シンポジウム S16-1  (Presentation in Symposium)

趣旨説明:海洋生態学へのいざない

*森田健太郎(水研機構・北水研)

四方を海に囲まれた日本では、古来より海洋に関わる産業や学問が発展してきた。日本における海洋生物学の研究は、海洋学や水産学の中で発展してきた傾向がある。一方、一般的な生態学の枠組みの中での海洋生態学の研究論文は、世界的に見ると日本では少ない傾向にある。本シンポジウムでは、海洋生態学が扱う諸分野ついて概観しながら、その重要性と面白さをアピールしたい。すべての海は繋がっており、また海洋生物は生活史初期に浮遊生活期を持つものが多いため、海洋生物は広範囲に移動・分散する傾向にある。そのため、海洋生物では遺伝的に交流可能な範囲が広く、淡水生物や陸上動物と比べると種内の遺伝的多様性が高くなる一方で、種内の遺伝的構造は比較的単純である。海産魚類では、体サイズに関わらず直径1㎜程度の卵を産み、小卵多産の戦略をとる生物が多い。例えば、たらこで知られるスケトウダラでは、一回の産卵数は10~200万粒、寿命を全うすればさらに多くの卵を産む。そして、海洋生物の多くは生まれて間もない間に死に至る。海産魚の仔魚期の生存率は、1日あたり平均で78.7%と推定され、実に99%以上もの個体が20日間の仔魚期に死亡する。
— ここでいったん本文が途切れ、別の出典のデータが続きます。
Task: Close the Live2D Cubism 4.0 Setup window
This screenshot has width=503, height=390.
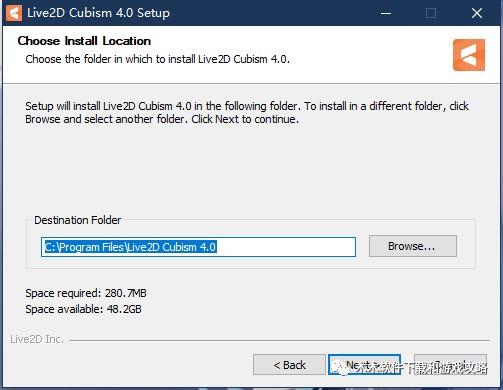Action: (477, 13)
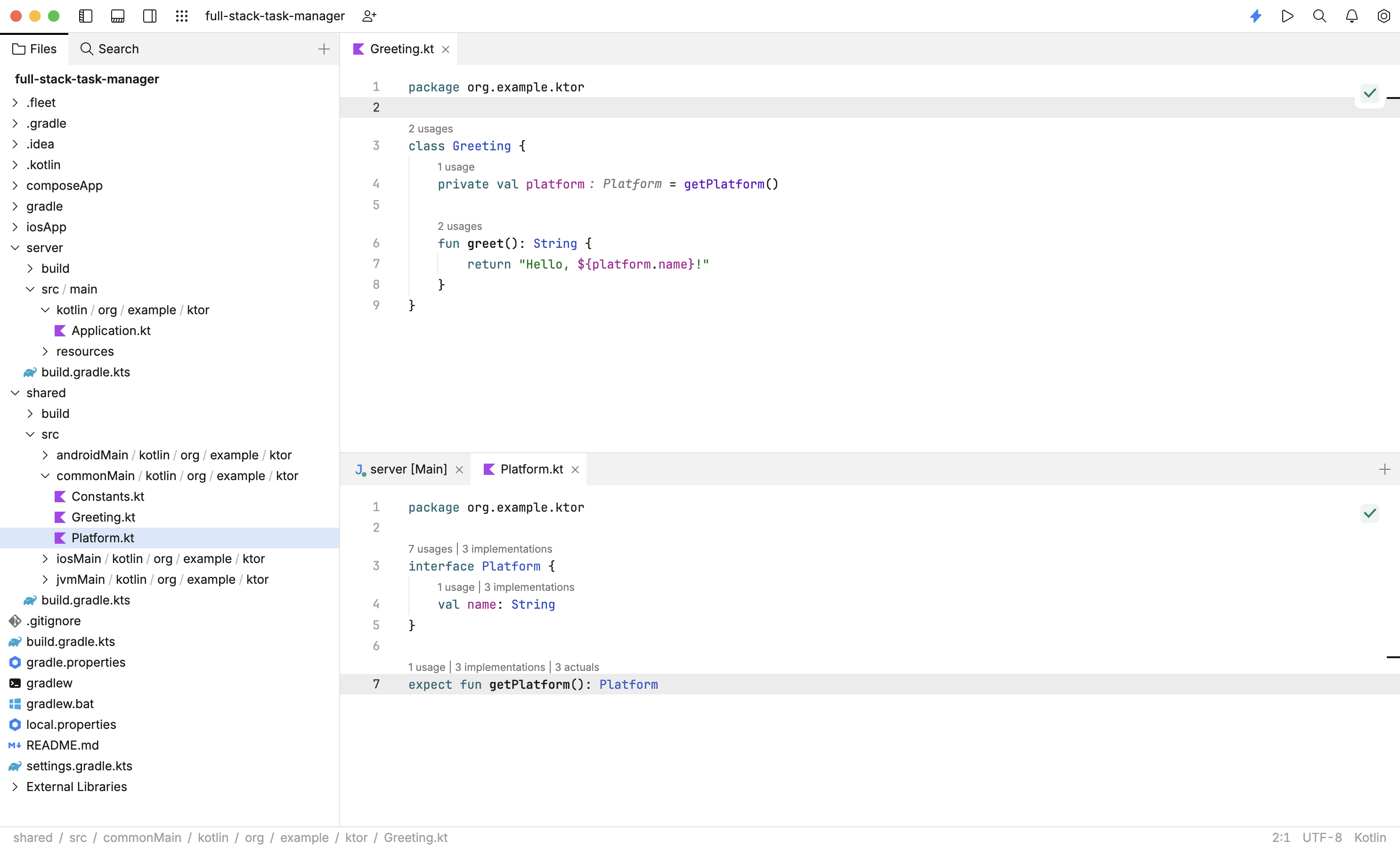The image size is (1400, 849).
Task: Click the Notifications bell icon
Action: coord(1351,16)
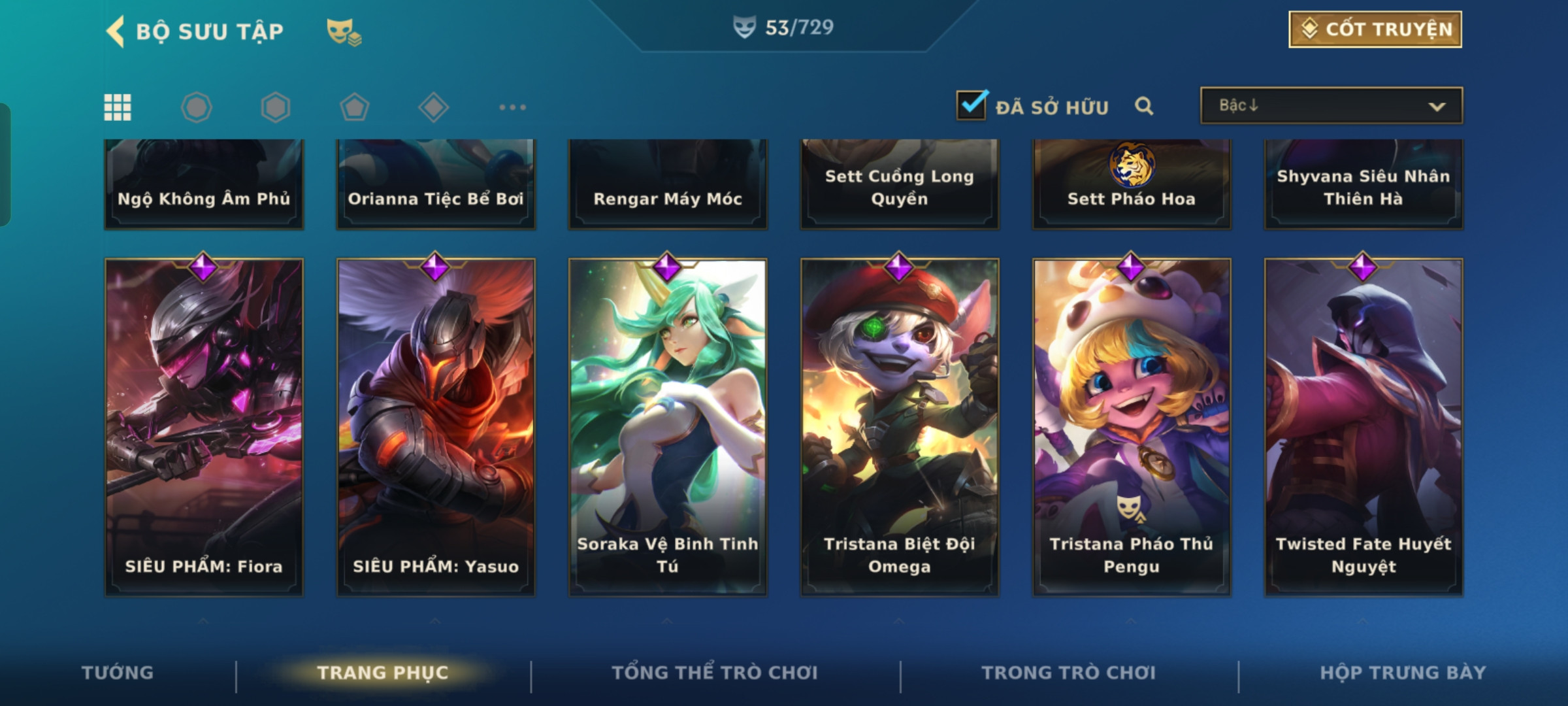Filter skins by the diamond rarity icon
Screen dimensions: 1568x706
434,107
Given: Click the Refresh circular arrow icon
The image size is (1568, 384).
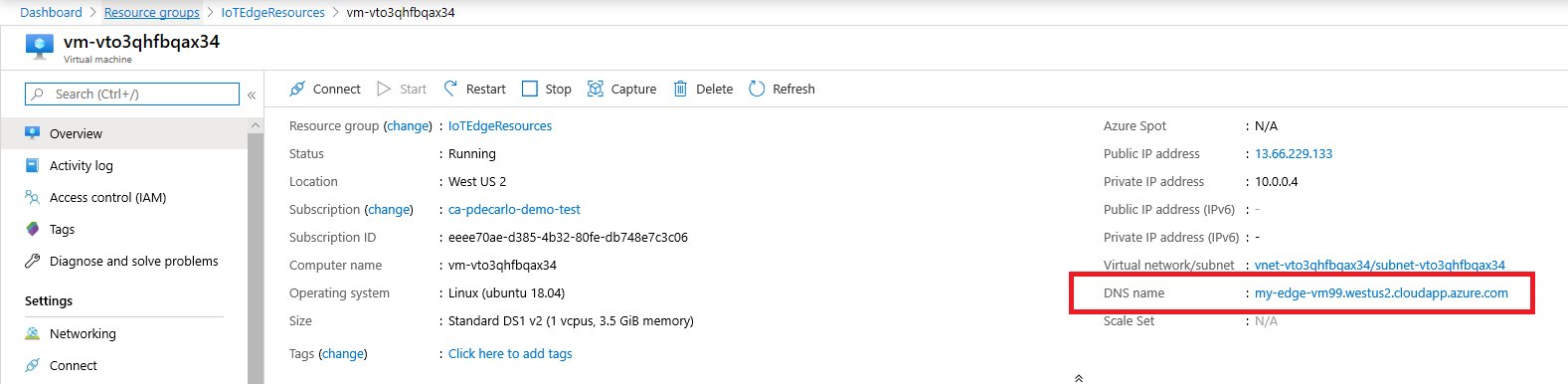Looking at the screenshot, I should (757, 89).
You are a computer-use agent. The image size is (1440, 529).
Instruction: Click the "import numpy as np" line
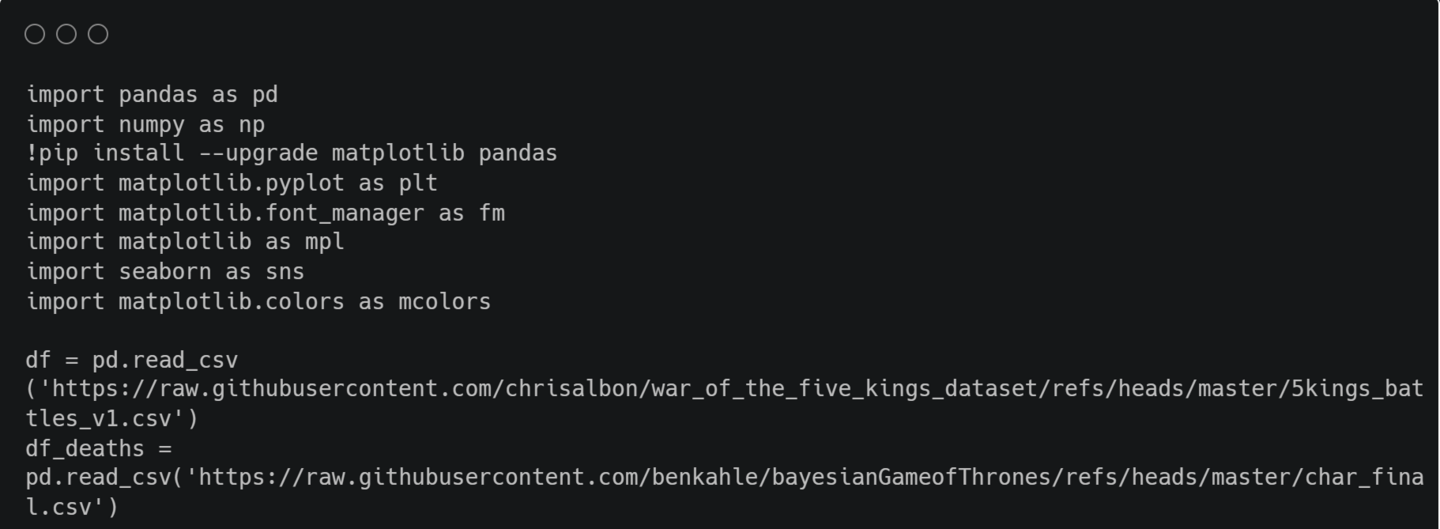(x=145, y=125)
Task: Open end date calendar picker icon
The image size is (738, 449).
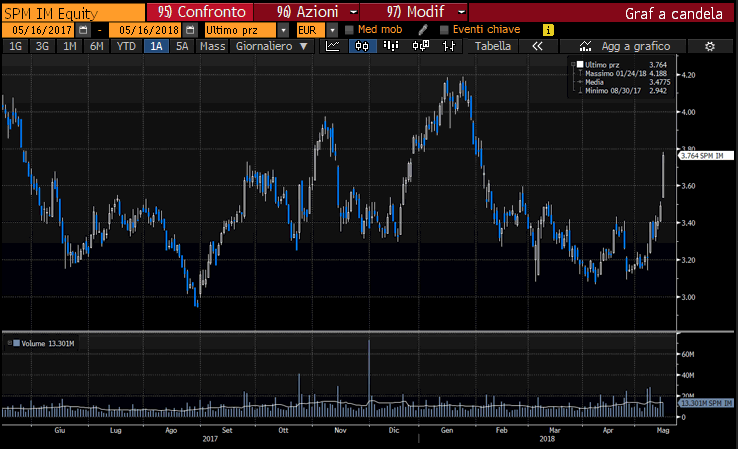Action: pos(190,30)
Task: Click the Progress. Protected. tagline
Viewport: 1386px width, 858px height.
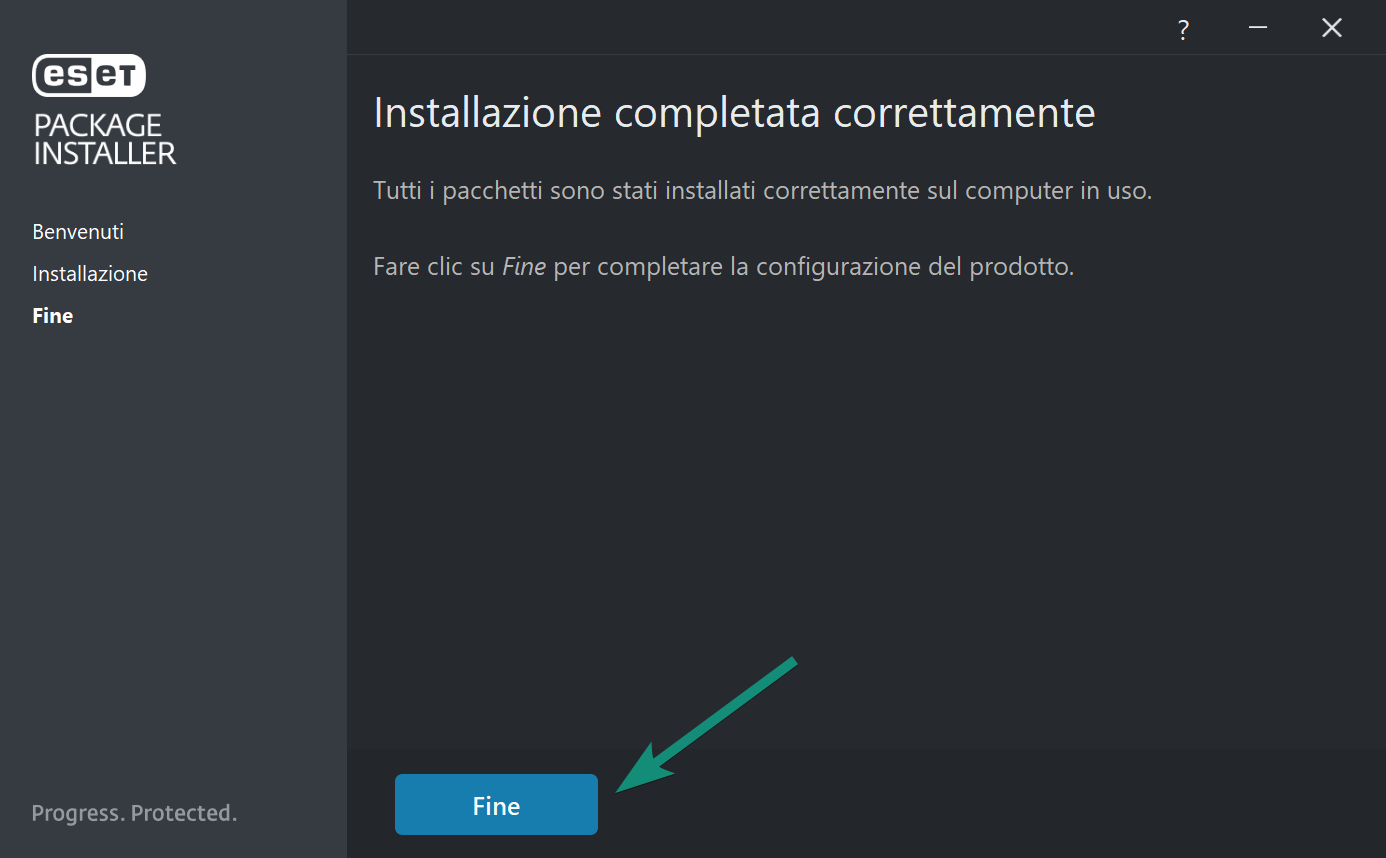Action: (134, 813)
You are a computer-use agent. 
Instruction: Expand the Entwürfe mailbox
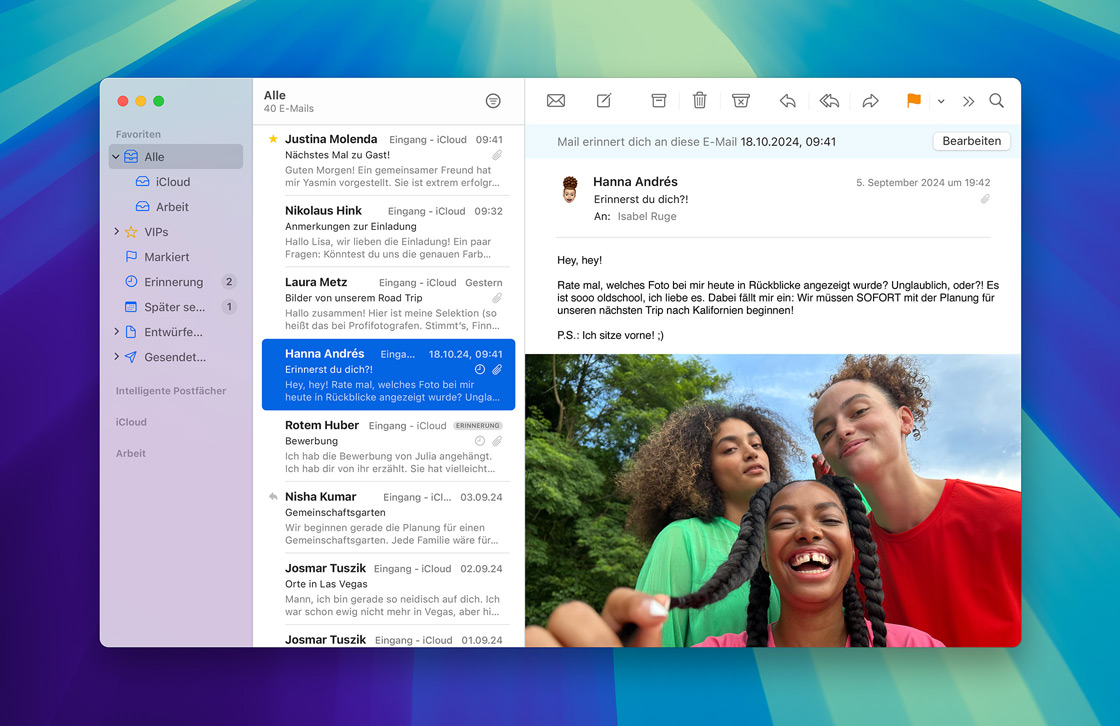tap(117, 332)
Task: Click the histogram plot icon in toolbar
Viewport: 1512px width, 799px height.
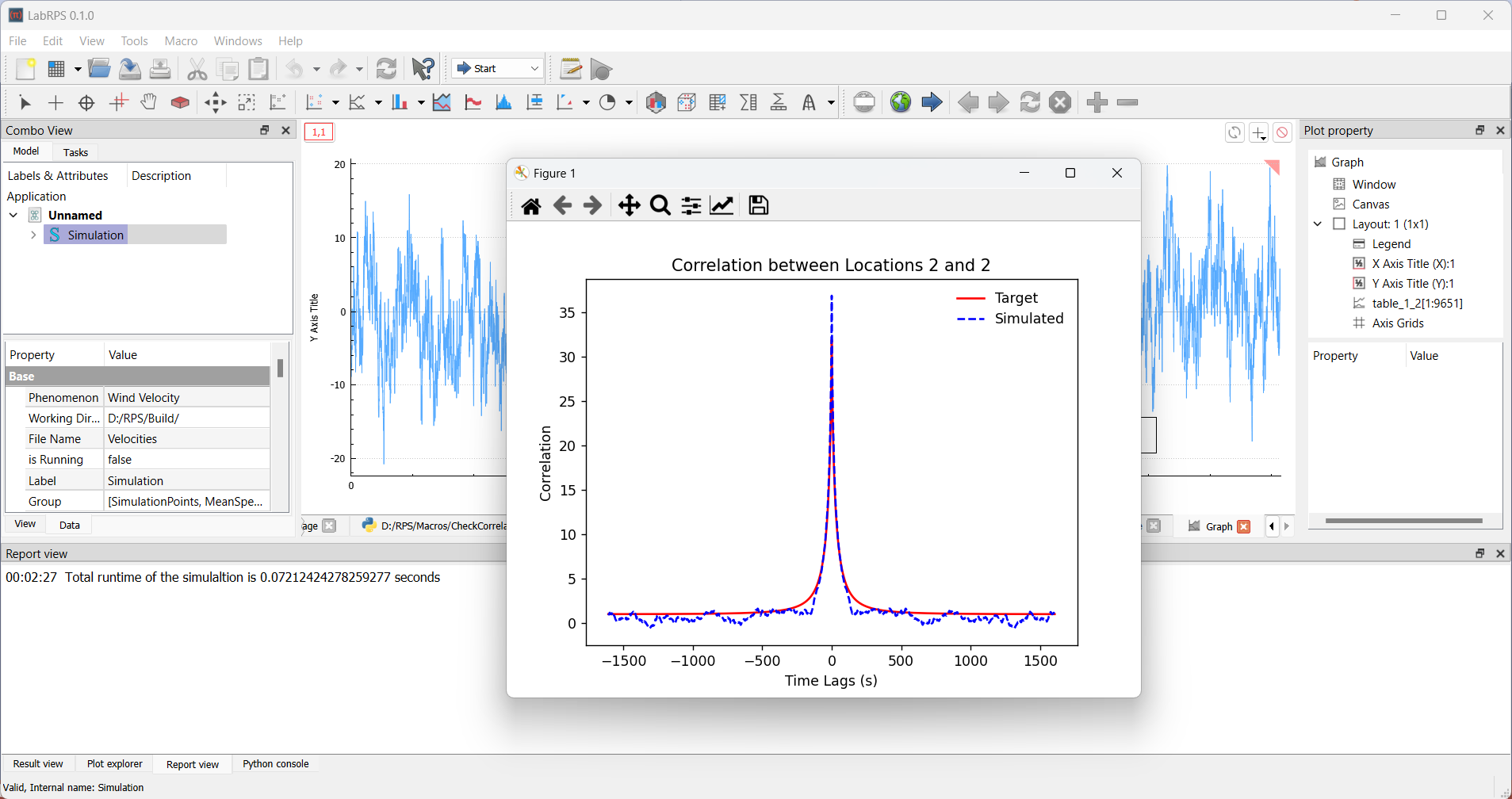Action: (503, 102)
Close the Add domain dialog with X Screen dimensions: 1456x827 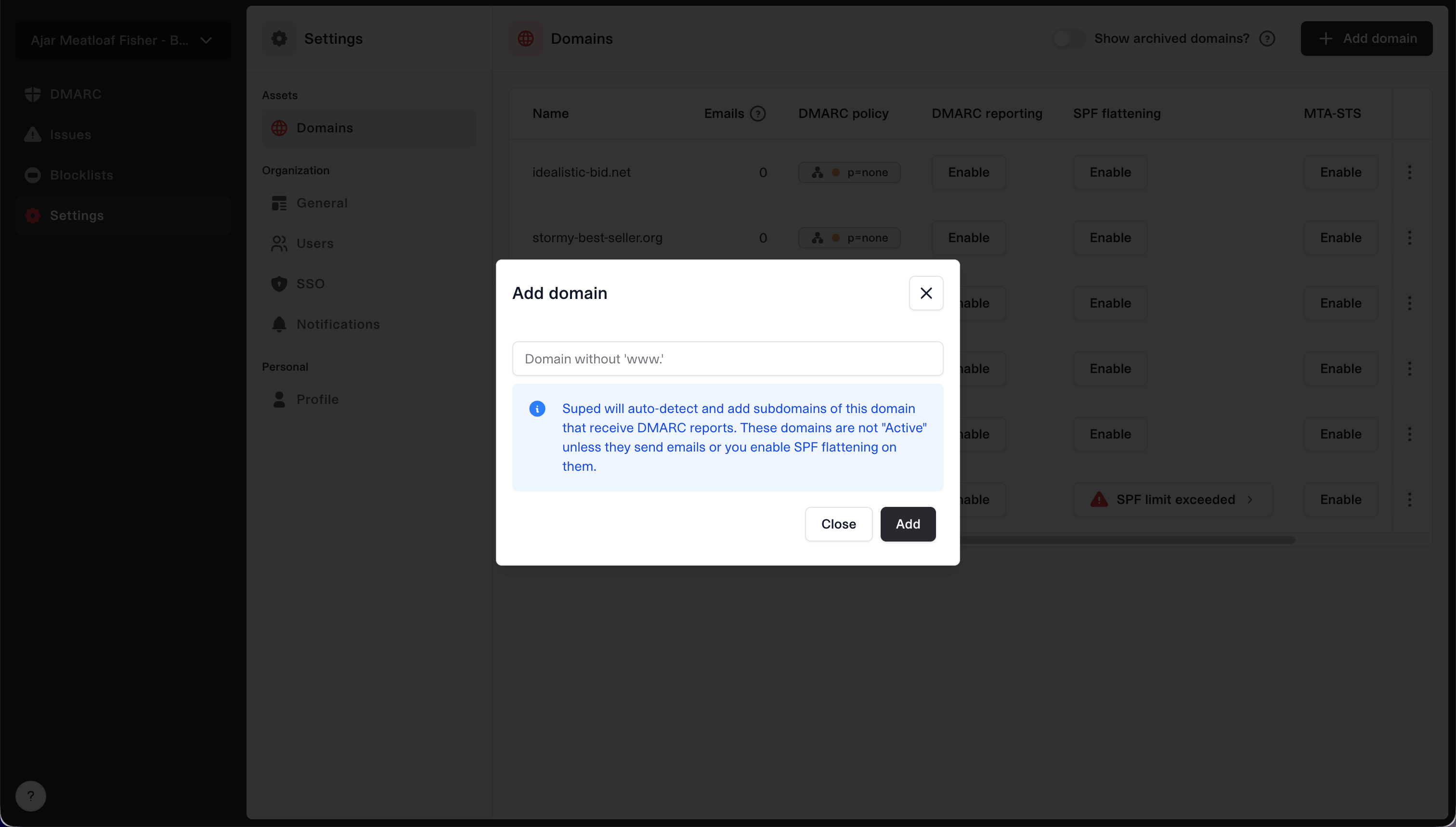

しかし、何らかの条件が良く生き残りが良かった場合には、多産であるがために、卓越年級群と呼ばれるような、個体数が極端に多い同じ年生まれの年齢群が出現し、しばしば大きな個体数変動を引き起こす。卓越年級群が生じるメカニズムや小卵多産の進化的機構について諸仮説が提示さてきたが、未だに不明な部分も多く、十分な解明には至っていない。このような海洋生物の個体群特性と生活史特性は、陸域とは異なる独特な環境条件によって形成されてきたと考えられる。この他にも、海洋生態系に特有の生物生産過程、行動様式、群集構造、そして物質循環過程が形成されてきたと考えられている。これらの諸現象を一般化して捉える事は、基礎生態学の発展にも大いに貢献することが期待されるだろう。